The switch to affiliate links will also not affect those bloggers who are already using their own affiliate code in the links posted to their own site, notes Tumblr.
VigLink worked to connect about 55,000 merchants to Tumblr’s site, the company says. When blog visitors click one of these new links, they’re taken to a merchant’s website, where they may then make a purchase. In that case, Tumblr will show up as the referrer and then receive the commission.
Typically, when VigLink is involved in handling the rollout of affiliate links, it takes a cut of the commissions the publisher would earn, with 75% of the commission going to the publisher, and the rest kept for itself. However, that split can vary based on things like the traffic type and size of the network, so Tumblr may have gotten a better deal.
For most Tumblr users, the change will likely go unnoticed – affiliate links still redirect the visitor to the same landing page. And in the case that VigLink fails to respond, Tumblr will simply forward the visitor on without an affiliate code. Meanwhile, Tumblr says it will be tracking response times to make sure that the implementation of the new links doesn’t slow down its service.
The addition of affiliate links comes at a time when Yahoo is trying to squeeze more money from the blogging service it overpaid for in a $1.1 billion acquisition deal in 2013. In a call with investors this February, Yahoo CFO Ken Goldman said Yahoo wrote down Tumblr by $230 million. This July, Yahoo further wrote down the value of the Tumblr acquisition by $482 million, citing lower projections for the social network’s future performance.
In part, the writedowns are due to Yahoo’s failure to meet Tumblr’s perhaps too ambitious $100 million sales goal, but also because of the poor performance of publicly traded social media sites like Twitter.

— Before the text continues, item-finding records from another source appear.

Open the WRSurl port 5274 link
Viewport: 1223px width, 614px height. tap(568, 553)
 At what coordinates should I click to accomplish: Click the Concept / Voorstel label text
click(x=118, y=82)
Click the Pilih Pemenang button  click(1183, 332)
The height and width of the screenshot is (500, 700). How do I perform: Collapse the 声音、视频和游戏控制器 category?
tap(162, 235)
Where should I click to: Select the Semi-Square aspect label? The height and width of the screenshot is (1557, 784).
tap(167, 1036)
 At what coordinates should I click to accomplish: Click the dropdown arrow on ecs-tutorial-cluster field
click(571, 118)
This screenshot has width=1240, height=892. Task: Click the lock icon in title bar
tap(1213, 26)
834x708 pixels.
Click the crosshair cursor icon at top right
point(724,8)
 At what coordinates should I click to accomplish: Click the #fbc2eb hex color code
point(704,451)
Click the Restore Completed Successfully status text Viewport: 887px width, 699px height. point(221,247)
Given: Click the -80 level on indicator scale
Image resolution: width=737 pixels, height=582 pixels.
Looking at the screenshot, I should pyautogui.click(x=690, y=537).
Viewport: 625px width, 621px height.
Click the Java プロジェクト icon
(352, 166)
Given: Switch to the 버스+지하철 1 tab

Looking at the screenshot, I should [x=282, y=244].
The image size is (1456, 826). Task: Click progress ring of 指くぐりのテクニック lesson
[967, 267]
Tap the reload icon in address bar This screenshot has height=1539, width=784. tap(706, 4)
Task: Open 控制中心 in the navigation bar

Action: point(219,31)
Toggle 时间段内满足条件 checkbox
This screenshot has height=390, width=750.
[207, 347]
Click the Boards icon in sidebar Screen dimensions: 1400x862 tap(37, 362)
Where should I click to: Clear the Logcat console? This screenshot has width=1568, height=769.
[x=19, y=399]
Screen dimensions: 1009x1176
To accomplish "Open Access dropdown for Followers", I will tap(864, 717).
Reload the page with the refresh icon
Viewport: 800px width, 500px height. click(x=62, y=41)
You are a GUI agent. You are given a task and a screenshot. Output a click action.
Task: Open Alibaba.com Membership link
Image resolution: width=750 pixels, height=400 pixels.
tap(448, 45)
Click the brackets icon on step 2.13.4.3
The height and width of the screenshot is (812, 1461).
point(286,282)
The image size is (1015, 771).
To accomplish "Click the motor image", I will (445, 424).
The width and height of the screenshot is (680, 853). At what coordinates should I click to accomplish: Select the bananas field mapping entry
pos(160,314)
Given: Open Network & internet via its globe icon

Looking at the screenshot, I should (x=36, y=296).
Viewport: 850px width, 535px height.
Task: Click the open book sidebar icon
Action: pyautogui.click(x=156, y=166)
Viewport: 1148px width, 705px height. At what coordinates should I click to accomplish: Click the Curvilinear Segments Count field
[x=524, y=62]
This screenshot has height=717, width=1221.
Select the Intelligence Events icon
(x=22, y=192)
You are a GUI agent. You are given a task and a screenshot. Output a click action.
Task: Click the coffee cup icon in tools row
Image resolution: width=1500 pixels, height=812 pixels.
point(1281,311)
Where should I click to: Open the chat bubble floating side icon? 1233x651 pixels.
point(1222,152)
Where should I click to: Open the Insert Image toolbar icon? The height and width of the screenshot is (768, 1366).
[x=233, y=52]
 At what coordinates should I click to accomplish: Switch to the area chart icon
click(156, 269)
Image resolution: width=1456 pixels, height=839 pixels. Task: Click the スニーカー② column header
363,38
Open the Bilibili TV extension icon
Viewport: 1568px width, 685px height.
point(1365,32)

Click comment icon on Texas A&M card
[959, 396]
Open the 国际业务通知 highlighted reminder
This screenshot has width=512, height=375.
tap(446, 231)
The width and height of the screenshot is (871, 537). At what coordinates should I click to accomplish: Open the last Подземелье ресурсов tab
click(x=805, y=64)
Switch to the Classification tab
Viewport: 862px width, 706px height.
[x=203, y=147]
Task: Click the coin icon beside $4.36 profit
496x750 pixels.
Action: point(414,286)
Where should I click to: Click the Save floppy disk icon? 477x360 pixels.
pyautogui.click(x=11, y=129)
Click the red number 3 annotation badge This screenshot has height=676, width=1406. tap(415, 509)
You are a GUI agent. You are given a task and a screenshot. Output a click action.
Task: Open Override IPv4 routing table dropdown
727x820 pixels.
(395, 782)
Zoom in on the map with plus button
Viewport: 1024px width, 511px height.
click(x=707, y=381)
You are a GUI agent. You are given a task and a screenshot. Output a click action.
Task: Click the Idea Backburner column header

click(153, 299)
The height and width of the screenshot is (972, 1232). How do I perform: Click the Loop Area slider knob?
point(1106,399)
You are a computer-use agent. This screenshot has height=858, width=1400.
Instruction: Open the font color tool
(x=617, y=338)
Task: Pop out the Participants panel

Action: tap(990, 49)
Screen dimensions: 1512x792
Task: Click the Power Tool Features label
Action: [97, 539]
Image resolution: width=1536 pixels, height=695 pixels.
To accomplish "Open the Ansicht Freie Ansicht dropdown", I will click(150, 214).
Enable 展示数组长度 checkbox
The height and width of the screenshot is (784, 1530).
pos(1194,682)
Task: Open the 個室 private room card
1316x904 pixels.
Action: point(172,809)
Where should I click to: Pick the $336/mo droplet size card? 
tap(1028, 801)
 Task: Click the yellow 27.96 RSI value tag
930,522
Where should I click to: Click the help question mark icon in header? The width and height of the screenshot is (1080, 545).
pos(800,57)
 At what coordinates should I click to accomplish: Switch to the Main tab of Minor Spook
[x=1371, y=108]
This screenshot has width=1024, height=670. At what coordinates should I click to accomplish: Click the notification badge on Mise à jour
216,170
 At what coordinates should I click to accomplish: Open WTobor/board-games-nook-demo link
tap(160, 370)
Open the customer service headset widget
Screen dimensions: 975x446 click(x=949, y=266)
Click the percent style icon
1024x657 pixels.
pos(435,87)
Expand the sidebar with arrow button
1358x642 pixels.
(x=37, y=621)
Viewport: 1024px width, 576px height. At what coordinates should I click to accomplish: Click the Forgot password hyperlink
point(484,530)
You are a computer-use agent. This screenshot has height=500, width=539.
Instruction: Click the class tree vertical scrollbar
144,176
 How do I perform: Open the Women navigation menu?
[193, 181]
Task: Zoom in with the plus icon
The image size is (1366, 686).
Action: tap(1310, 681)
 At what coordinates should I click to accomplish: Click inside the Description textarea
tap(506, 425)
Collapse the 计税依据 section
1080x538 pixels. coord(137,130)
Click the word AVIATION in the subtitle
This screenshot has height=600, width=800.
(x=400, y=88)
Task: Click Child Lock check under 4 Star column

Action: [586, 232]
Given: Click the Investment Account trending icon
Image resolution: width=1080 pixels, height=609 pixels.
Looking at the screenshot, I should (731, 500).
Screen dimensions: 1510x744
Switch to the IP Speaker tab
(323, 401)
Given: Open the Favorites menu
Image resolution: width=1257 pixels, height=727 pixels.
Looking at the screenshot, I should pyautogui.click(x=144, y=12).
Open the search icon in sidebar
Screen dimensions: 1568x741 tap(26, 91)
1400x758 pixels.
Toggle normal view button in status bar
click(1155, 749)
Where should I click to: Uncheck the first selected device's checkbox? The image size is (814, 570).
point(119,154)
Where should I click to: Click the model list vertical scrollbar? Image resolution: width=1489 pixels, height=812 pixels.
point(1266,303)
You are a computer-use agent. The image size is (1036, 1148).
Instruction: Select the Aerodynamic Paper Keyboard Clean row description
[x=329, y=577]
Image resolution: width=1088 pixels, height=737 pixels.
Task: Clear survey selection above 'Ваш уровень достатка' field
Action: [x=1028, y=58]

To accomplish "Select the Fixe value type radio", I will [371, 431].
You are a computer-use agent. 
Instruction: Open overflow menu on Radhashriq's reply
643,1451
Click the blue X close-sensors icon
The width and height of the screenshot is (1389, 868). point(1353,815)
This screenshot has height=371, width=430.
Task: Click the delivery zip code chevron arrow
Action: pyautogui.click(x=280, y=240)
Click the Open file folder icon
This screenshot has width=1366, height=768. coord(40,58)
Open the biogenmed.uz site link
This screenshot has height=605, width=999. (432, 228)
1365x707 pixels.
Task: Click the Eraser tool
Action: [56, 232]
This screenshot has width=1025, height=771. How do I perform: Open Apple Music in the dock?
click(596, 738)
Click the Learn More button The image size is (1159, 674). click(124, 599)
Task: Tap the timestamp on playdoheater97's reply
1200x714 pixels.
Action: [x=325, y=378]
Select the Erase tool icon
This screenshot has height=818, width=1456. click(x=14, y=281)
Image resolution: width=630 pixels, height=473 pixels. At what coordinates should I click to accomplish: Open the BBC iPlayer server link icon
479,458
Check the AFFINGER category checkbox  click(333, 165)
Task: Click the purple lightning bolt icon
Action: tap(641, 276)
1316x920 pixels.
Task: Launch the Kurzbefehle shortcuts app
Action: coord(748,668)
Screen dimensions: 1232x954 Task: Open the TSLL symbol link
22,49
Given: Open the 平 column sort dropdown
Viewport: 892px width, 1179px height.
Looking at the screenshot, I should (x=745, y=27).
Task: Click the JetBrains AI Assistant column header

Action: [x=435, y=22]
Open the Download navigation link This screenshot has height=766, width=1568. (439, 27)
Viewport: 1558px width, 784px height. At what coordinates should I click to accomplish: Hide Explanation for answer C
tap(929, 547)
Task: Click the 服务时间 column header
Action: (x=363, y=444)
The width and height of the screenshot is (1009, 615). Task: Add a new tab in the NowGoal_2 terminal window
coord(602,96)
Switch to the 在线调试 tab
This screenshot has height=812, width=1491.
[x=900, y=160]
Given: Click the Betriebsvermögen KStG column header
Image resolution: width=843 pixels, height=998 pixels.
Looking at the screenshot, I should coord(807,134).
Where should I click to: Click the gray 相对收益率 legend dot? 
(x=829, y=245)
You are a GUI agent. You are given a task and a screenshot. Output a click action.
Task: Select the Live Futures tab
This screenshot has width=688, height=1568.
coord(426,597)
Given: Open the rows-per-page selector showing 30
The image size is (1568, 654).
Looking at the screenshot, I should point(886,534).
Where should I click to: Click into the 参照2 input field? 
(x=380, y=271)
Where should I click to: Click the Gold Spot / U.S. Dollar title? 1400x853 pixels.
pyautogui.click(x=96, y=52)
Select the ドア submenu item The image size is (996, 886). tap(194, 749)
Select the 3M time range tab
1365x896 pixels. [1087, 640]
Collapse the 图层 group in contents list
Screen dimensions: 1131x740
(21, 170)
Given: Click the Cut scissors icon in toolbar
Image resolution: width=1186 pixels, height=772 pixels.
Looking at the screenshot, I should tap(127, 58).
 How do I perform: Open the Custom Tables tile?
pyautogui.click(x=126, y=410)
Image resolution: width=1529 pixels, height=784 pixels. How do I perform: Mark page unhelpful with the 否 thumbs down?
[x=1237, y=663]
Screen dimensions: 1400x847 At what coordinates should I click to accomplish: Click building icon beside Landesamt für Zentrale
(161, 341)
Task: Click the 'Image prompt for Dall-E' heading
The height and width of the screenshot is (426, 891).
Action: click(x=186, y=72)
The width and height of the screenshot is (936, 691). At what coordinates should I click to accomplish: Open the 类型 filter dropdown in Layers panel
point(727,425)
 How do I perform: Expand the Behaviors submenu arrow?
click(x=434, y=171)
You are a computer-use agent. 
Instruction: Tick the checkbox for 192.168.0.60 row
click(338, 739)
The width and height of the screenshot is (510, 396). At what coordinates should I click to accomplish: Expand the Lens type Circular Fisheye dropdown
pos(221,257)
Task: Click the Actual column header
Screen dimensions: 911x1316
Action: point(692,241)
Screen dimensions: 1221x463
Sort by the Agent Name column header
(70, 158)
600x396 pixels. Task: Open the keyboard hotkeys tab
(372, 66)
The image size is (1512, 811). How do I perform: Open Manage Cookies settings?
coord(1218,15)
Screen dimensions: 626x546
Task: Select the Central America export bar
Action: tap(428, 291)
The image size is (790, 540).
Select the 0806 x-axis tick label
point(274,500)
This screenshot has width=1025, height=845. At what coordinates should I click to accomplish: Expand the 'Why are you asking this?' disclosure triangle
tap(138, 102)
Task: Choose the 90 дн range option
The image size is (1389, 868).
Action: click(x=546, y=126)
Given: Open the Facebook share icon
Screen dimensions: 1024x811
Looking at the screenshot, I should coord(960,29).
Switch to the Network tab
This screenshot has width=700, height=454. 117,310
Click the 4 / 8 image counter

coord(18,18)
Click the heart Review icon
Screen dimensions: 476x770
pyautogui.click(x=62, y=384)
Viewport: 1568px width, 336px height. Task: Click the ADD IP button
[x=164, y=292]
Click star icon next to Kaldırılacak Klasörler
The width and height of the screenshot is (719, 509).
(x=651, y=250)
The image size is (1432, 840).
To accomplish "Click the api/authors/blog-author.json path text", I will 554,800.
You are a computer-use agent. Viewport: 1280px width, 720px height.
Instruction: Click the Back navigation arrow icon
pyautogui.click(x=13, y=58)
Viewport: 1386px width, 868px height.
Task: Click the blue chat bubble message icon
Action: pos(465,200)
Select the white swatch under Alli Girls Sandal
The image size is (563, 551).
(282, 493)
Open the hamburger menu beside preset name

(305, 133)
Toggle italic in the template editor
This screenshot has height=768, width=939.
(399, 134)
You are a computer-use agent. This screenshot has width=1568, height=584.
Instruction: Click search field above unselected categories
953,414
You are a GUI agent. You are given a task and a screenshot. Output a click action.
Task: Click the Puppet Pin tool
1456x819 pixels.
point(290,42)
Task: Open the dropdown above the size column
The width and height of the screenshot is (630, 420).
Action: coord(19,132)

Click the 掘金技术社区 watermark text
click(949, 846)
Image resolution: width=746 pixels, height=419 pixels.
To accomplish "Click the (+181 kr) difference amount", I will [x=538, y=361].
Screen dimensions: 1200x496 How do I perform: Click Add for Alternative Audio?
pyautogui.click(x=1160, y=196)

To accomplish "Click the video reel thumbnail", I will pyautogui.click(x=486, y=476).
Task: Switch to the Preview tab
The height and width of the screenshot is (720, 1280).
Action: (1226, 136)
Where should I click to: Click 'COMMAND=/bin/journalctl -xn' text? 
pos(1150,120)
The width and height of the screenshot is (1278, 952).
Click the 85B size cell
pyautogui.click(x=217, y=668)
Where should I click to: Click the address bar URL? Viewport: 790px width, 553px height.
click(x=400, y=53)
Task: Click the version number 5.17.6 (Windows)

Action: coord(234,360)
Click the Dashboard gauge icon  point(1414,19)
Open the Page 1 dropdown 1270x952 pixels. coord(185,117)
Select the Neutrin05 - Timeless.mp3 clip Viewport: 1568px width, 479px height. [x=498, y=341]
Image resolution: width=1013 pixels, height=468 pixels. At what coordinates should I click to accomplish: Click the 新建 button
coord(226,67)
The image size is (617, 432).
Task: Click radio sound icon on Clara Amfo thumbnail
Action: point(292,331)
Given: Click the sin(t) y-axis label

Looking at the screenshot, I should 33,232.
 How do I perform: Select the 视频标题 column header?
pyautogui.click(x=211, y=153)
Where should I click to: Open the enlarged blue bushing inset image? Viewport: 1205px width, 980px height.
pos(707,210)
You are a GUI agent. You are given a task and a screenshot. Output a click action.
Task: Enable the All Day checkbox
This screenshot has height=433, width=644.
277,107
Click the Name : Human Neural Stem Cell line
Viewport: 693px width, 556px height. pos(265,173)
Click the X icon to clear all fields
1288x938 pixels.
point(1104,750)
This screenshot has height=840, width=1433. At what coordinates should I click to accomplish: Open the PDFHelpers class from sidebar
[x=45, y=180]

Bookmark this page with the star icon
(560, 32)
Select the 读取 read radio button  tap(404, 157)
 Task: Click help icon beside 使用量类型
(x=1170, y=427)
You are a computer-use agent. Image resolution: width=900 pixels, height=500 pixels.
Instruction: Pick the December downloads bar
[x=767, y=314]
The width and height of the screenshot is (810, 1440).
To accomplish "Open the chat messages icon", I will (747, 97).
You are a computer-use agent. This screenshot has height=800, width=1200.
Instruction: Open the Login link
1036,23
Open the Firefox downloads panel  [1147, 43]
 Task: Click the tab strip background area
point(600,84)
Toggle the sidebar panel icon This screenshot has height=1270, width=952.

With Verizon’s deal to buy Tumblr parent Yahoo, the future of the blogging site now seems murky.
This is not the first change Tumblr has implemented in recent days, in terms of trying to better monetize its service. Earlier this summer, Tumblr announced it was rolling out ads across all users’ blogs, too. Again, users could opt out in the Settings, but the ads – like the new affiliate links – are switched on by default.
The social network has now updated its Terms of Service to reflect the new monetization scheme.
Tumblr says the affiliate links will start arriving on the site in a couple of weeks.